Published:Monday | June 11, 2018 | 12:00 AM
Barbados Prime Minister Mia Mottley

Barbados' economic outlook has taken another hit with a decision by the Mia Mottley-led government to suspend payments to external creditors.

That decision has upended expectations and left holders of US-dollar bonds facing the prospect of tough debt negotiations in coming months.

While it was expected that the country would have defaulted, foreign accounts had assumed that they would be excluded from any debt-restructuring mechanism. As a result, creditors have formed a group comprising the largest institutional holders of dollar bonds and investors who hold a loan syndicated by Credit Suisse.
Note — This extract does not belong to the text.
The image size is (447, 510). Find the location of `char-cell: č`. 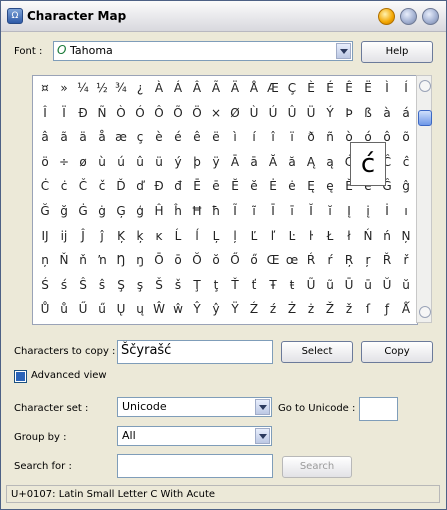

They were expected to select a financial adviser as soon as last week, while Barbados has already engaged White Oak Advisory.

"Barbados' payment record, which up until now has been unblemished in the international markets, has suffered a blow," said an investor close to the situation.

By leaving dollar bonds out of a restructuring, the sovereign bond would have created some goodwill with foreign accounts and hence would have left external financing avenues open, said analysts.

That was the model Jamaica pursued in 2013, when it carried out a domestic debt restructuring, and what the International Monetary Fund suggested in its recent Article IV consultations.

"It is clear in the Article IV that the IMF was not focused on private sector involvement," said Nathalie Marshik, head of sovereign research at Oppenheimer & Co.

Government sources argue otherwise, noting that anyone who had paid close attention to the country's debt dynamics would have realised foreign debt had to be part of the equation.

"The price of the securities didn't reflect the true credit profile," a source close to the government told IFR. "They took their eyes off the external liquidity position of the country."

With the new government winning a landslide victory in May and coming to power with substantial dollar payments in the coming months, it had to act quickly to preserve liquidity.

Dipping into a central bank reserves of just US$220m for external debt payments would have left the country with even less to cover import costs and maintain its exchange rate peg.